Sunlight

Tundra frost photo by Greg Lincoln

by Greg Lincoln

Alaskans living in our native hom-land, the YK delta region, have long benefitted from the natural native foods that are found here that are high in vitamin D, which our bodies need to help fight viruses.

Our bodies make vitamin D when the sun shines on our skin. It’s a most amazing thing. During our long winters, sunlight is minimal so it is essential to get your vitamin D from other sources, such as food, which everyone likes.

“Lucky for Alaskans, some of the foods with the most vitamin D are plentiful here,” says the Alaska Department of Health and Social Services. “Traditional diets have protected Alaska Native people during the long, dark winter.
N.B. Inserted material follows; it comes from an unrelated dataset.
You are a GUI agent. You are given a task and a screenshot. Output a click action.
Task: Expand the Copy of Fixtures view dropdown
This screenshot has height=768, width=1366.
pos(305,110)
Salmon — fresh, canned or smoked — is an excellent source of vitamin D. Marine mammals, fish oil and seal oil contain large amounts of vitamin D. Other foods that contain vitamin D include tuna fish, egg yolks, and some mushrooms.”

Our most beloved foods are perfect for us right here in our great homeland.
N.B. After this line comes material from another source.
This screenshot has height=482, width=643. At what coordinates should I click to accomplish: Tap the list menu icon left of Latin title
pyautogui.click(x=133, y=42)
One time I noticed that Kelly had a tan, but it was the middle of winter and we recently hadn’t gone anywhere remotely tropical. I made a comment about how tan she was. She replied by saying that she had eaten seal with seal oil. We smiled and laughed.

December 21st will be Winter Solstice and then after that we start to gain back the minutes of daylight that we lost during the fall.

Some people really like the cold fresh purity of winter and the ability to travel on the frozen land and rivers. But pretty soon we will have hours and hours of sunlight to absorb and the glory of springtime will be upon us.